If behavioral drift and early TTP signals suggest a Scattered Spider-style attack in progress, your detection should predict: privilege escalation is likely within the next 30-120 minutes based on observed campaign patterns. Lock down admin group changes for this identity. Require step-up authentication for sensitive resources. Alert the SOC with a complete case and recommended response actions.

That's not just detection. It's actionable intelligence delivered fast enough to matter.

Practical Steps You Can Take Now

While you're evaluating your detection approach, there are steps your team can take today to harden your environment against Scattered Spider's known tactics.

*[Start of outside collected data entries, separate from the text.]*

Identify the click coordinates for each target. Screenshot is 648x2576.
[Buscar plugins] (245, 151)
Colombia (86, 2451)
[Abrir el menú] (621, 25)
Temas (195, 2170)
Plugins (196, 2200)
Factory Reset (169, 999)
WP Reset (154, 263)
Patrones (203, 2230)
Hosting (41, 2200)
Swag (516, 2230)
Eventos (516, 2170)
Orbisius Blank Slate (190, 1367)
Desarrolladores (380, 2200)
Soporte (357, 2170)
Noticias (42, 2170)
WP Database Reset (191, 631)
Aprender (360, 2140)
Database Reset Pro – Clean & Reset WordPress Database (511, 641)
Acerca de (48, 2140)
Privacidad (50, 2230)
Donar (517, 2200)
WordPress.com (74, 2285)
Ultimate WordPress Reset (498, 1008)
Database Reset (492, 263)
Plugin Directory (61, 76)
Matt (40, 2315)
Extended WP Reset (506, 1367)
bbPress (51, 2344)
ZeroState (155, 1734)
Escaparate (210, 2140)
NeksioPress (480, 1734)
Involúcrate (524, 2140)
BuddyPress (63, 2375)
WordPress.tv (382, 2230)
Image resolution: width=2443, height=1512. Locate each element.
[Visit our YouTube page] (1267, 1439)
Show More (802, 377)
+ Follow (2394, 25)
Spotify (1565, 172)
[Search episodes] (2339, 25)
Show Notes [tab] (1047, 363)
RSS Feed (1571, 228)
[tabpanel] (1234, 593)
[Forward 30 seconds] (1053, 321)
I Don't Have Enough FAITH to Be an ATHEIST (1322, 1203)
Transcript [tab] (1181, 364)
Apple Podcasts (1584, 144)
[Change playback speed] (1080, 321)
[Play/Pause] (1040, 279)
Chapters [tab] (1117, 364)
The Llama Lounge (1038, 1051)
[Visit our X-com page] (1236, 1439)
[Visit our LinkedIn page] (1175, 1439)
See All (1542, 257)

Upgrade your help desk verification. If your help desk can reset passwords or MFA based on a phone call and a few security questions, you have a vulnerability Scattered Spider will exploit. Require multi-party approval for privileged account changes. Implement callback verification to numbers on file. Train staff to escalate any request that feels off, and empower them to say no without fear of pushback.

Prioritize phishing-resistant MFA. CISA explicitly recommends FIDO2 security keys or certificate-based authentication as the baseline for defending against these attacks. SMS codes and push notifications are both vulnerable to Scattered Spider's techniques. Start with your most privileged accounts and expand from there.

Audit your identity provider logs. Many organizations collect Okta or Entra ID logs but don't actively monitor them for suspicious patterns. Begin looking for anomalous MFA registrations, unusual login locations, unexpected SaaS application access, and federation configuration changes. Even basic monitoring here closes a significant visibility gap.

Control remote access tooling. Implement application allowlisting to prevent unauthorized remote access tools from running in your environment. Audit regularly for tools like AnyDesk, TeamViewer, ScreenConnect, and Tactical RMM. These are Scattered Spider's go-to persistence mechanisms.

Plan for identity-based incidents. If your incident response plan focuses primarily on malware containment, update it. Include procedures for revoking compromised credentials across all connected systems, force-terminating active sessions, auditing recent MFA changes, and reviewing identity provider configurations. All under time pressure.